(Work instructions)
Starting at the line that contains "Click the image upload icon", write out every line through the end of the records below exactly as it appears, and leave out all pictures.

Stored items

- - - - -

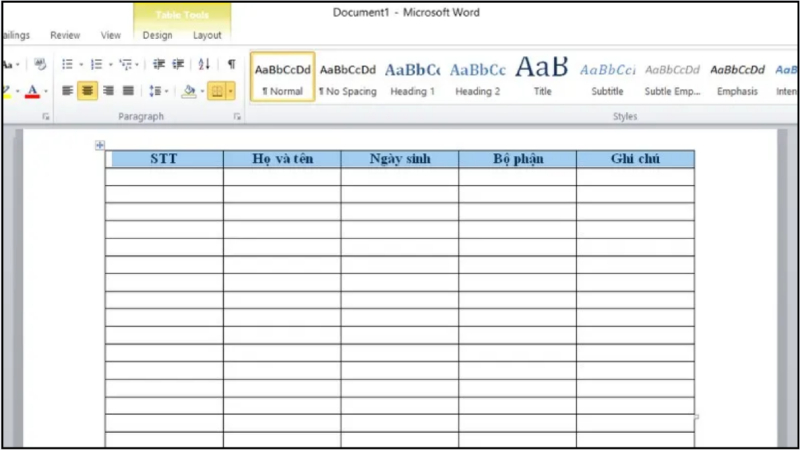Click the Sort icon
The height and width of the screenshot is (450, 800).
point(204,64)
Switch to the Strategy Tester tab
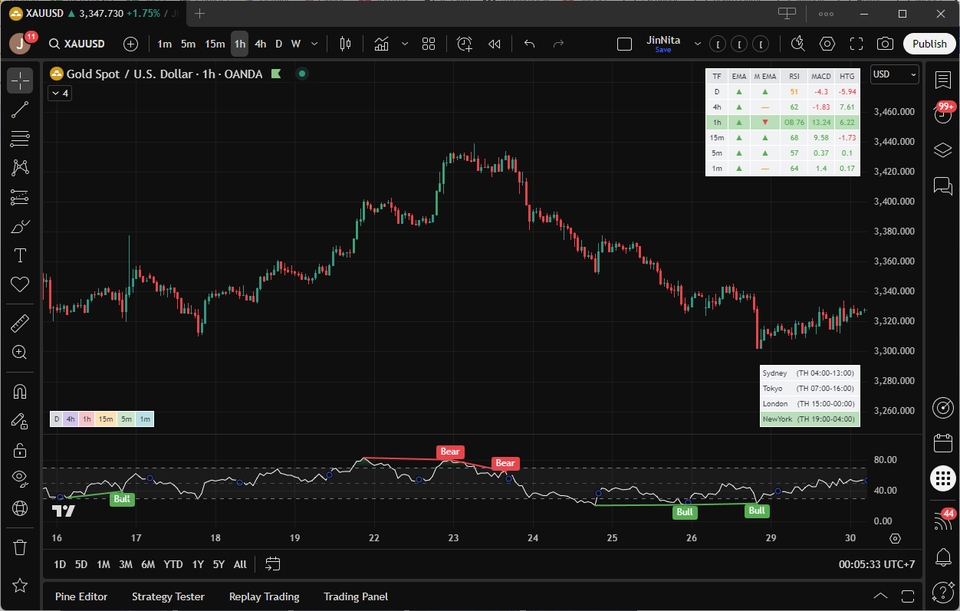Image resolution: width=960 pixels, height=611 pixels. pyautogui.click(x=168, y=597)
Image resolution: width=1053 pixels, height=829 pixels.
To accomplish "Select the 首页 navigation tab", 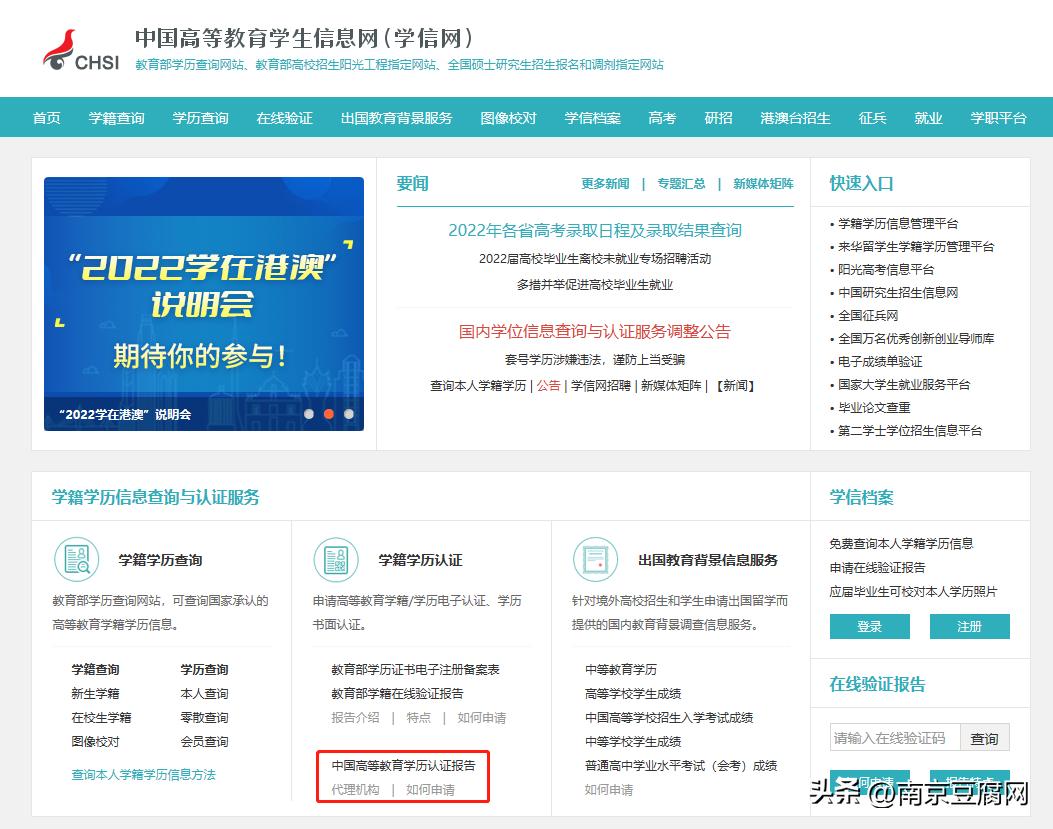I will (x=46, y=117).
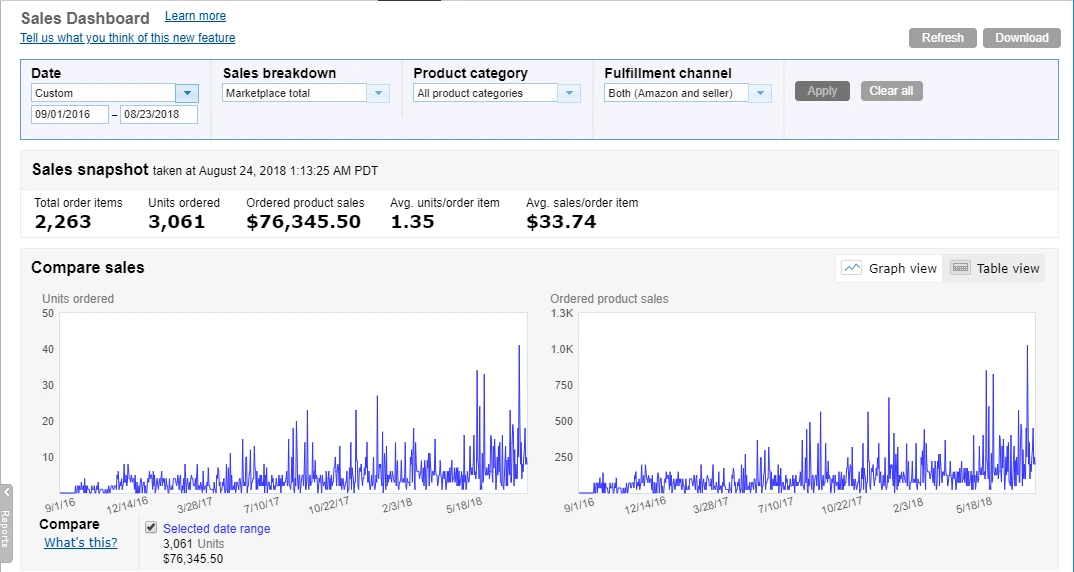Click the What's this? link
The image size is (1074, 572).
tap(80, 542)
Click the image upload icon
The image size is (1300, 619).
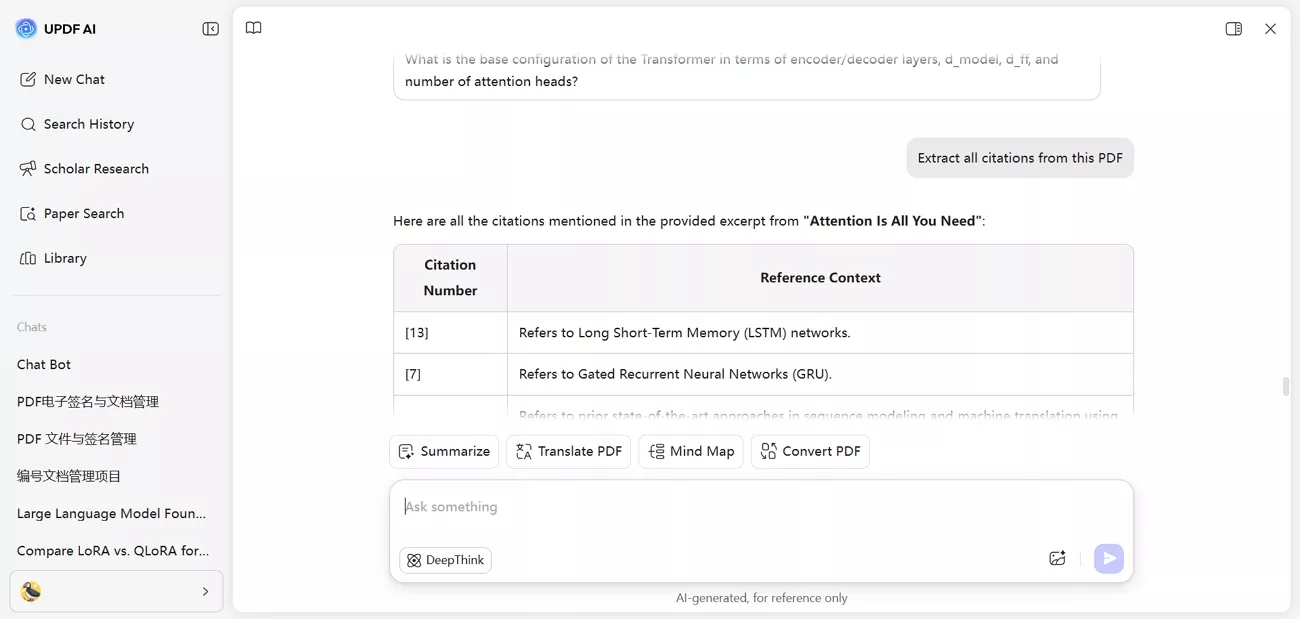1057,558
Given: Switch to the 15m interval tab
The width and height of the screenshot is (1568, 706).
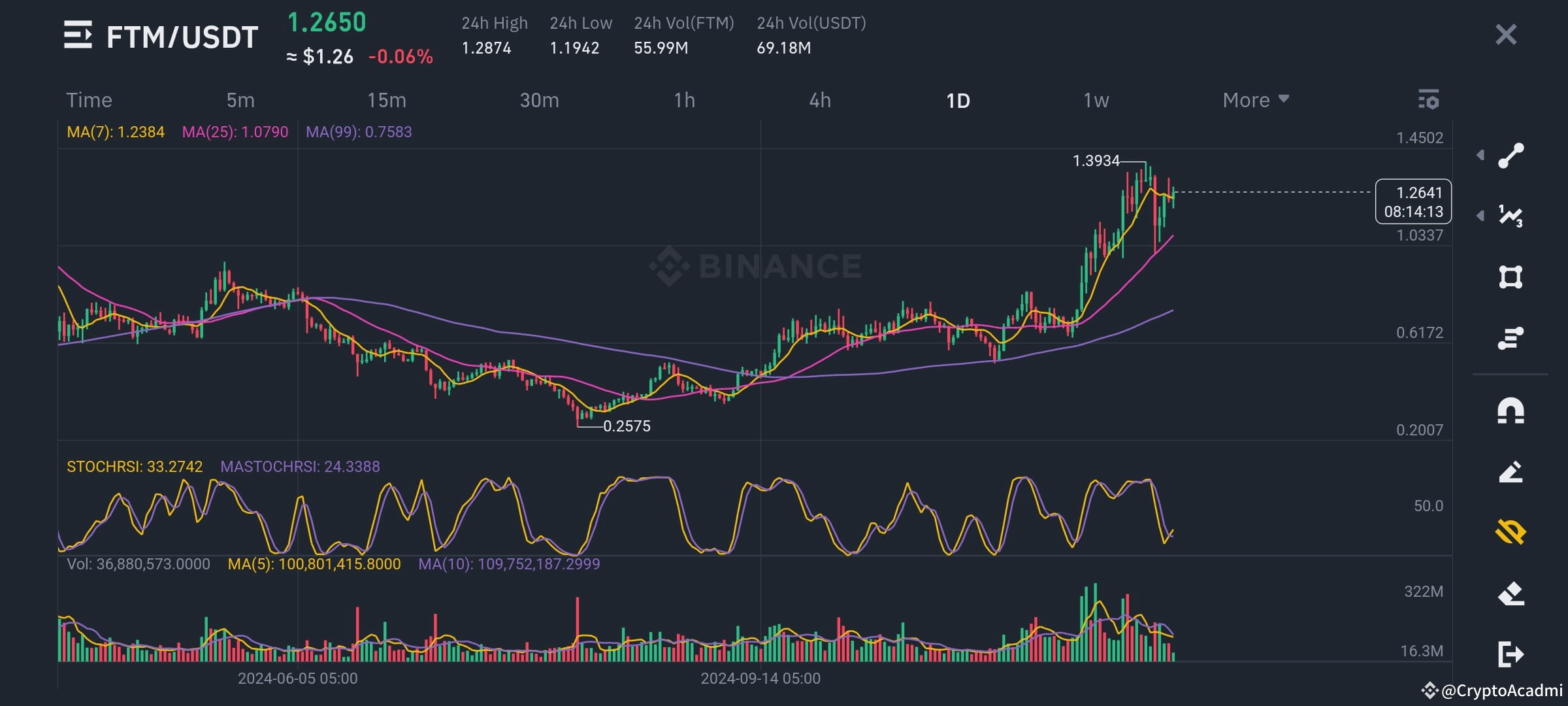Looking at the screenshot, I should pyautogui.click(x=384, y=100).
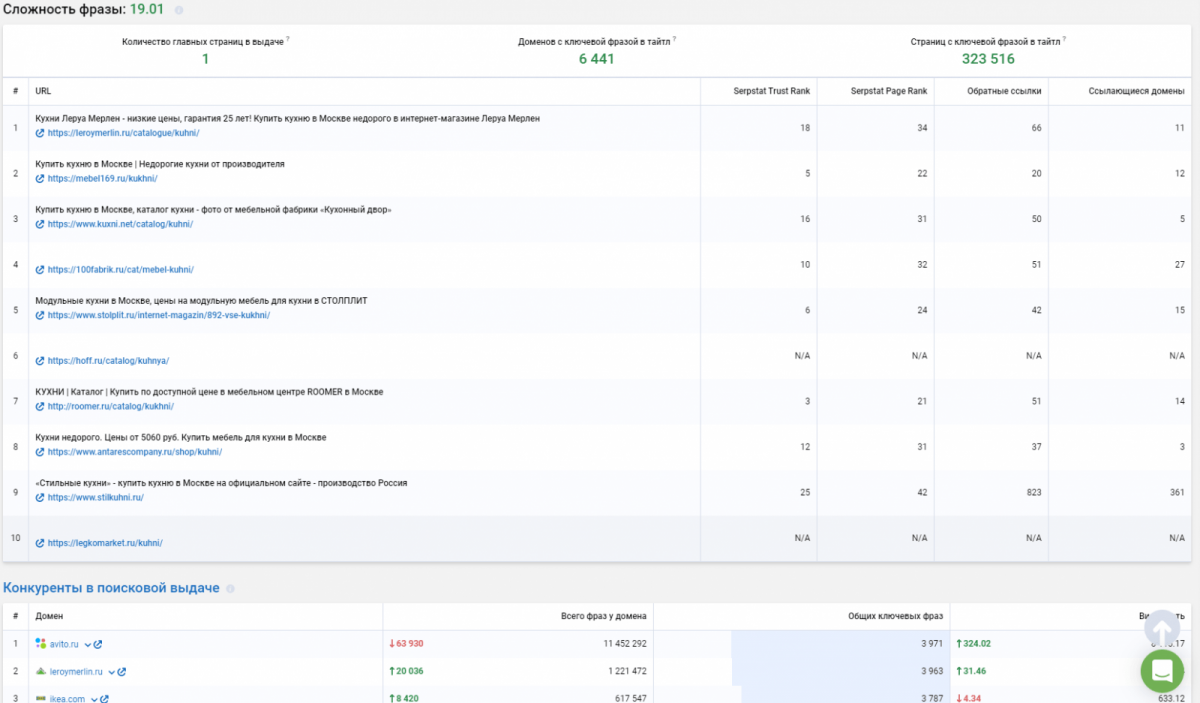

- - - - -

(Solution to the exercise)
Click the image upload icon
The image size is (1300, 619).
1057,558
Given: Switch to the 15m interval tab
The width and height of the screenshot is (1568, 706).
Looking at the screenshot, I should pyautogui.click(x=384, y=100).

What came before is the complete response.